CINCINNATI, OH (FOX19) - Web cams are great. Your kids can Skype with their cousins or grandparents hundreds of miles away.
But, of course, the criminals have to try to ruin that, too.
It's estimated 170,000,000 people use laptops around the world. And many web cameras are so tiny and embedded in the design of your laptop that you forget it's even there, unless you use it a lot.
"You don't even have to look for it as a special feature anymore," said CNET's Dan Ackerman. "It just comes with the computer."
And the FBI has a warning:
"With the web cam comes the opportunity for people to use malicious software to control the web cam," said FBI Special Agent Justin Vellese.
So while you're going about your nightly routine, at home or in a hotel room, someone could be turning on your web cam without you knowing it and watching everything you do.
"Many laptops now have 3G or wireless capabilities built into them," said Vellese. "So being portable, they can be used anywhere and can be put in places that are private, places that people might not want to be seen."
Even if your web cam is supposed to have a light that comes on indicating when it's being used, you still may not be safe.
"There is malicious software that can turn-on the web cam. Turn it off. It's possible they can even turn-off the light that indicates the web cam is on," said Vellese.
A quick search on Google reveals all kinds of information for criminals looking to hack a web cam, security camera, or even a "nanny cam."
YouTube videos give them step-by-step instructions on how to do it.
So what can you do?
"Make sure your firewall is turned-on at all times and have your anti-virus, anti-malware apps running constantly," said Ackerman.

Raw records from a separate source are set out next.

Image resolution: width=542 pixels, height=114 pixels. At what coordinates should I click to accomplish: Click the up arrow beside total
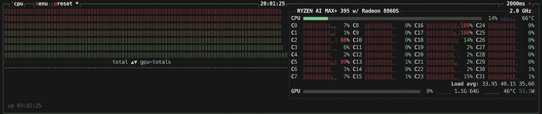pyautogui.click(x=133, y=62)
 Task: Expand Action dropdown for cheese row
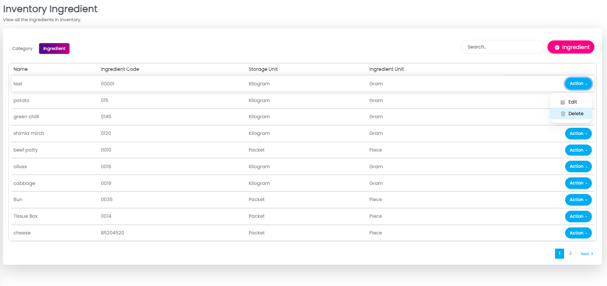pos(578,233)
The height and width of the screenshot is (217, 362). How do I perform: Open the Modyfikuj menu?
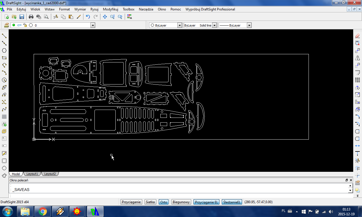coord(110,9)
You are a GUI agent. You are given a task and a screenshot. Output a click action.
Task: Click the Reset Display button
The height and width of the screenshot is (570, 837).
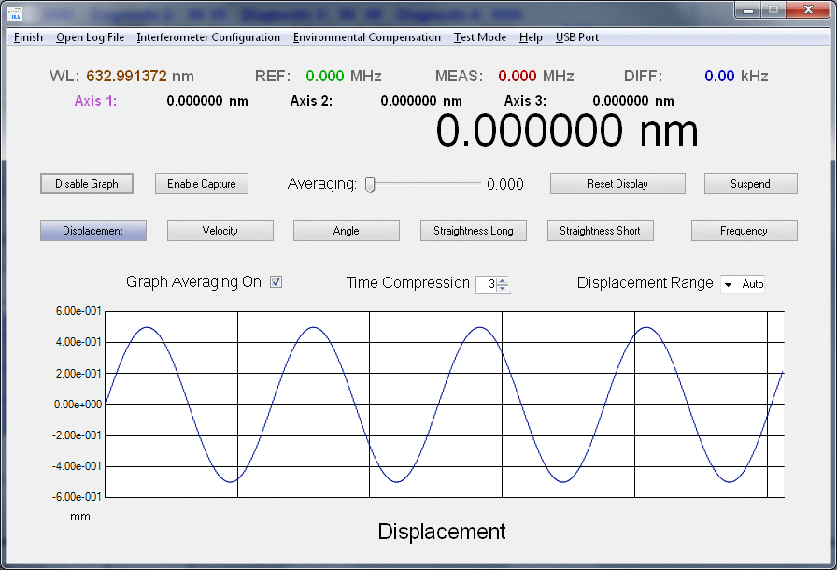coord(617,184)
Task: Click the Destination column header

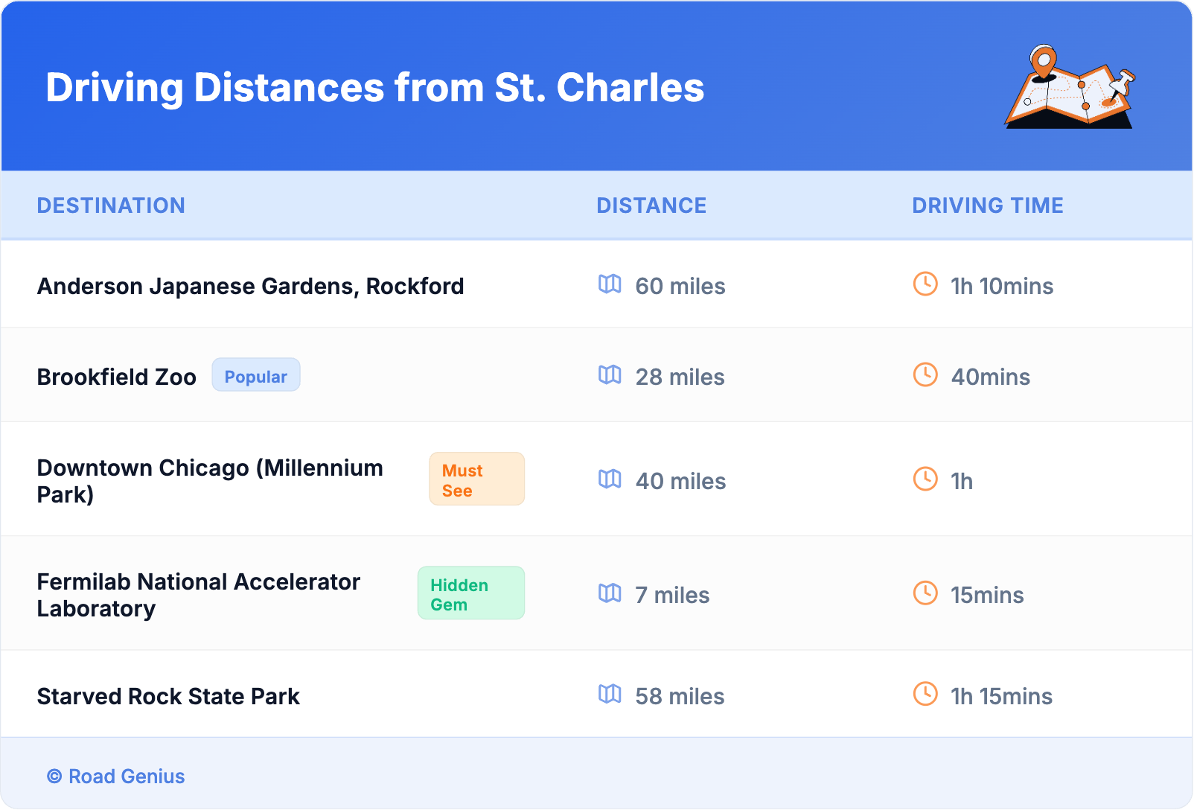Action: click(x=111, y=205)
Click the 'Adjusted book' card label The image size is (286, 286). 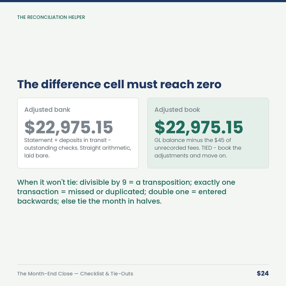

Plus, if you're not using the web cam, Special Agent Vellese says you may want to put a sticky note over the web cam or simply unplug it if it requires a USB cable.
The FBI considers the crime "cyber terrorism." If it happens to you, they advise getting help fast because odds are you are not the only victim.
"It's important to be able to reach out to law enforcement," said Vellese.
The FBI tells us young women are the most targeted for this kind of crime.
So parents will want to keep their kids' computers in open areas of the home so you can see what's going on. And you may want to have a conversation with your children about what they should do if someone contacts them saying they've been watching.
If you've been a victim, contact your local police department and the FBI's Cincinnati office at (513) 421-4310. You may also e-mail them at: Cincinnati@ic.fbi.gov.
Most computer experts say you don't necessarily have to buy expensive anti-virus and anti-malware programs to keep your system safe. Just be sure to hit the "update" button every week so you have the latest level of protection.